▶ _Testo del documento_
Quando sento un disco che ha tante facce non so cosa pensare… tante facce come per dire non so che faccia ho?
Direi che tutti abbiamo tante facce, c’è chi sceglie di usarle e chi no, poi c’è chi non sa di averle o peggio le reprime, questo può avvenire per varie ragioni: marketing, paura di risultare incoerenti, pressione sociale ecc.Poi sicuramente ci sono band o artisti che amo, dai quali so benissimo cosa aspettarmi e sono felice così. Sono le poche certezze della vita! Le Astronavi però è un bel mostro polimorfo, questa è la sua faccia. A proposito di facce, guarda Jim Carrey, gli hanno fatto fare lo stesso personaggio per quarant’anni poi è sbroccato male. Ad ogni modo buono così, Kidding è una bomba.
Avete preso di mira Aleyster Crowley e tanto di quello che lo circonda. Ma perché? Un personaggio assai assai criticato e discusso… facile rompere gli indugi e il politicamente corretto affidandosi all’audacia altrui. Non trovate?
Beh, in effetti partire da Paolo Brosio sarebbe stata tutta un’ altra soddisfazione, anche se pure lui ha il suo bel dark side e potrebbe essere un’idea per il prossimo album, grazie per lo spunto. Comunque l’intento delle canzoni di “Moonchild” è proprio quello di raccontare storie che escano da una quotidianità comune narrata nella musica italiana degli ultimi anni che, per quanto “dipinta” bene da alcuni cantautori, aveva un po’ rotto i coglioni. Anche la mia quotidianità a volte è ripetitiva, per fortuna esistono storie che ti colpiscono e ti portano ad esplorare altre strade…. Oppure semplicemente, ti intrattengono mentre aspetti la morte. Va bene lo stesso.
Vi è bastato mettere del sangue in un video “orgiastico” per credere di fare “rottura”?

Righe con la posizione del bersaglio:
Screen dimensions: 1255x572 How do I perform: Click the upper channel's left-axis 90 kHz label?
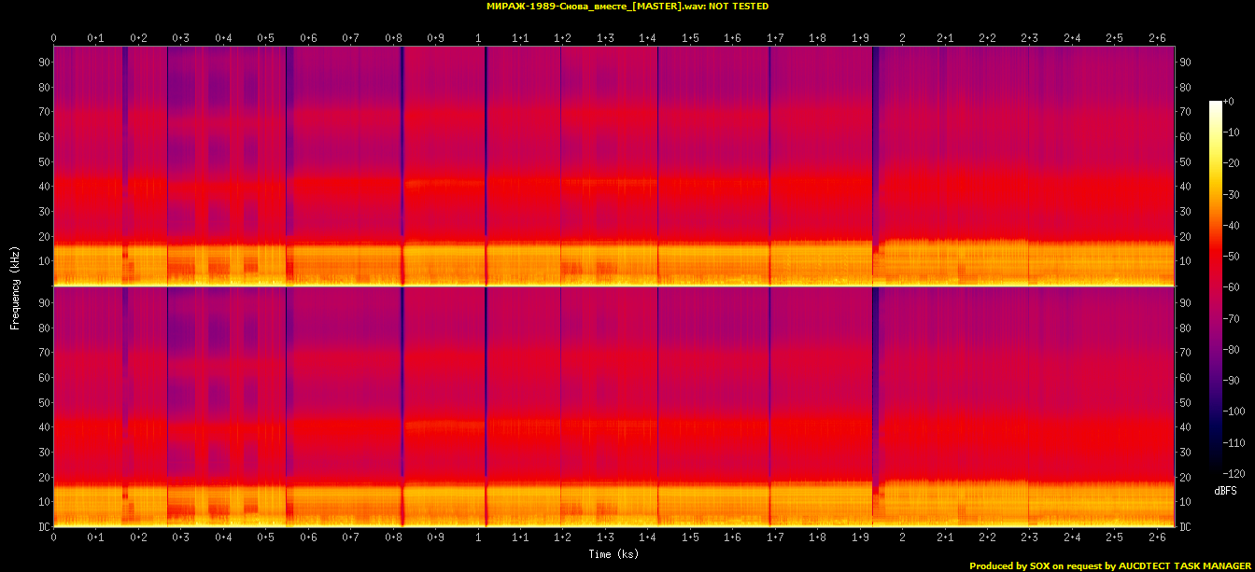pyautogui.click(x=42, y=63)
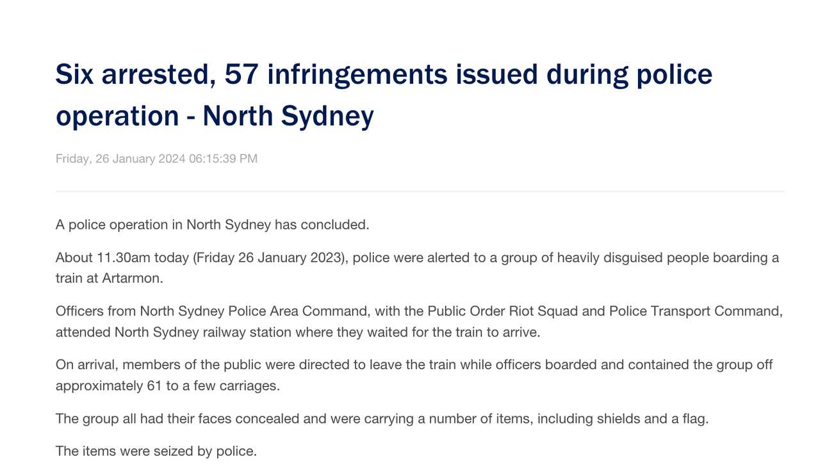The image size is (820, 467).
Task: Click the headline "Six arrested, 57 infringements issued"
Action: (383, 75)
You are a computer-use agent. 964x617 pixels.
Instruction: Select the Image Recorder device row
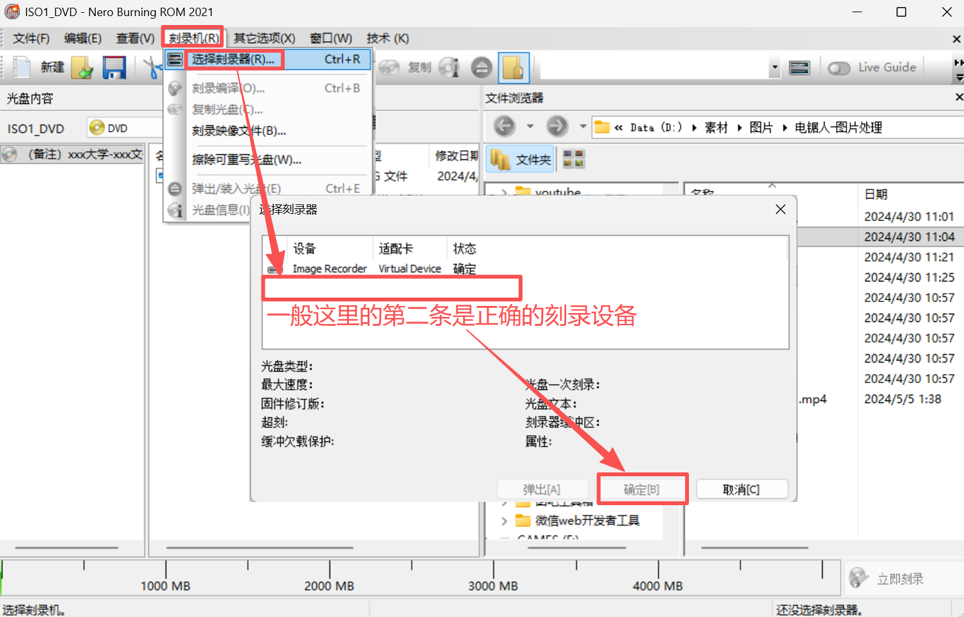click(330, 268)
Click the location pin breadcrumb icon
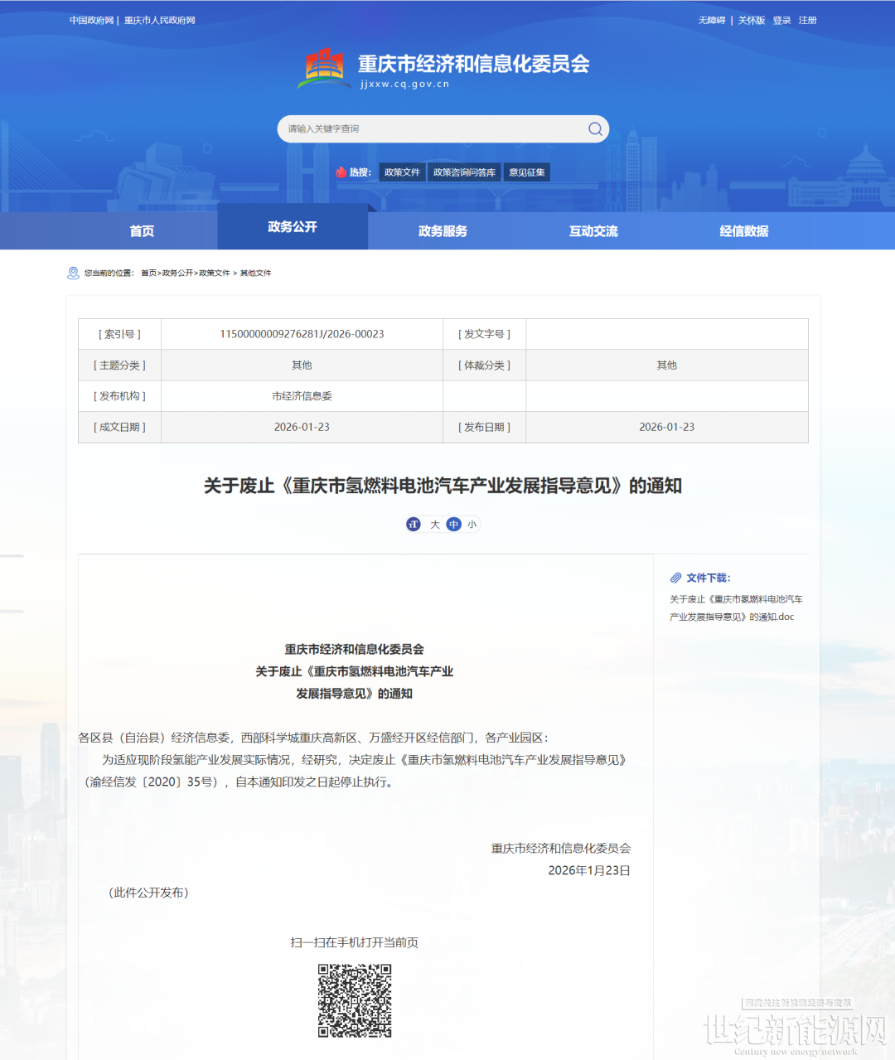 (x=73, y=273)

* * *

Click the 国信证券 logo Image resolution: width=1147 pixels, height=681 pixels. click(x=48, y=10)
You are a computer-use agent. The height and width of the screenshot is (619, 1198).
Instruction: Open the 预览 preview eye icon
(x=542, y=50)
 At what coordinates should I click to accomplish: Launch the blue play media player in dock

* * *

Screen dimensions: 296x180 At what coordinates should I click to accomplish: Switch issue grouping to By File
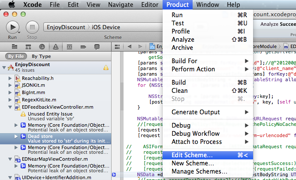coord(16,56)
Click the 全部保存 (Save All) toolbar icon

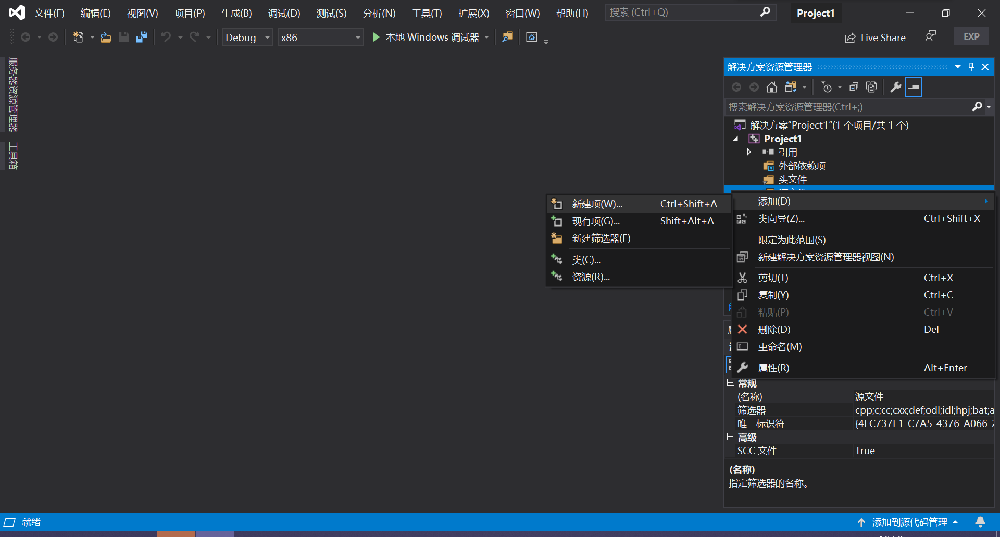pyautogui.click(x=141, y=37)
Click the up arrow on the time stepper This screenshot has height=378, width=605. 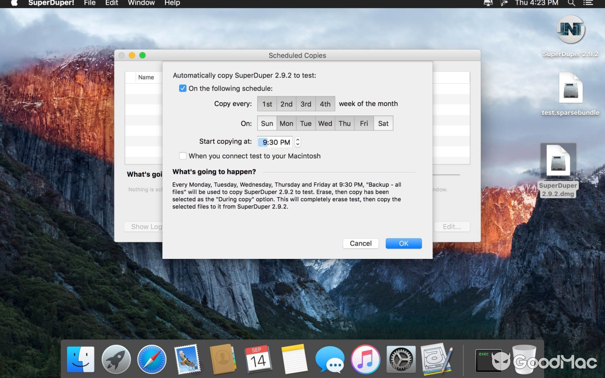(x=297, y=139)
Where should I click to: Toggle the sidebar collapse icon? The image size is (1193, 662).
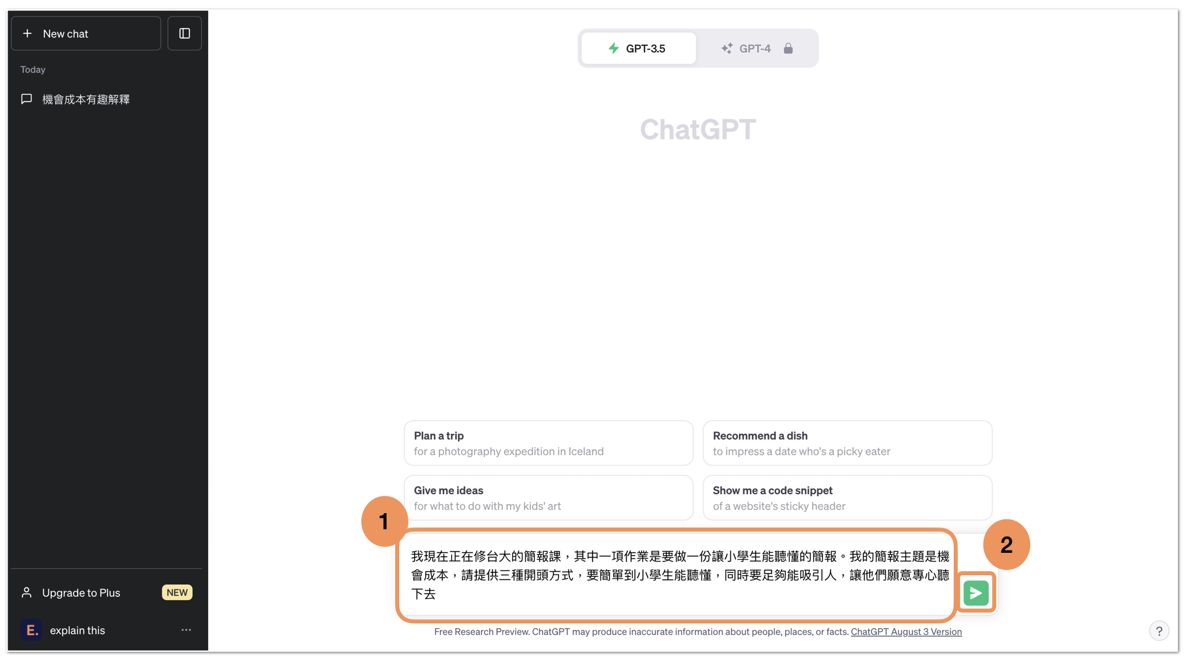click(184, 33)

▶ _Istruzioni di lavoro_
1. Restituisci, copiato parola per parola dall'intervista, il tratto che inizia con le parole che contengono "Beh, in effetti" e termina con "bene lo stesso.".
2. Scrivi il seguito dell'intervista, a partire dal punto in cui si ferma.

▶ _Problemi risolti_
1.
Beh, in effetti partire da Paolo Brosio sarebbe stata tutta un’ altra soddisfazione, anche se pure lui ha il suo bel dark side e potrebbe essere un’idea per il prossimo album, grazie per lo spunto. Comunque l’intento delle canzoni di “Moonchild” è proprio quello di raccontare storie che escano da una quotidianità comune narrata nella musica italiana degli ultimi anni che, per quanto “dipinta” bene da alcuni cantautori, aveva un po’ rotto i coglioni. Anche la mia quotidianità a volte è ripetitiva, per fortuna esistono storie che ti colpiscono e ti portano ad esplorare altre strade…. Oppure semplicemente, ti intrattengono mentre aspetti la morte. Va bene lo stesso.

2.
“Fondiamo una setta” penso sia la canzone meno pensata dell’album, l’ho scritta in pochissimo tempo come una specie di sfogo mentre pensavo a certi fatti. Tipo l’idea di dover lavorare fino a settant’anni o cose del genere, non ricordo. Ho questo super-potere di prendermi malissimo all’improvviso. Comunque mi divertiva l’ idea di cucire un testo cruento su una chitarra da spiaggia che le desse una forma a mo’ di canzone da oratorio. Invece l’ idea di un gruppo di persone che muore ad una festa mentre si diverte vomitando sangue ecc. era un’ idea che frullava in testa a Stefania già da un po’ e che poi ha realizzato con il video. Abbiamo semplicemente unito le due cose. Comunque più che un pezzo di rottura direi che è il pezzo più pop dell’album.
Che poi fare tante citazioni, che al 90% conoscono in pochissimi, è per darsi un tono di distinzione dalla massa (da quel 90%)? Non pensate che alla fine solo voi del 10% riuscirete a codificare bene i brani? Che senso ha?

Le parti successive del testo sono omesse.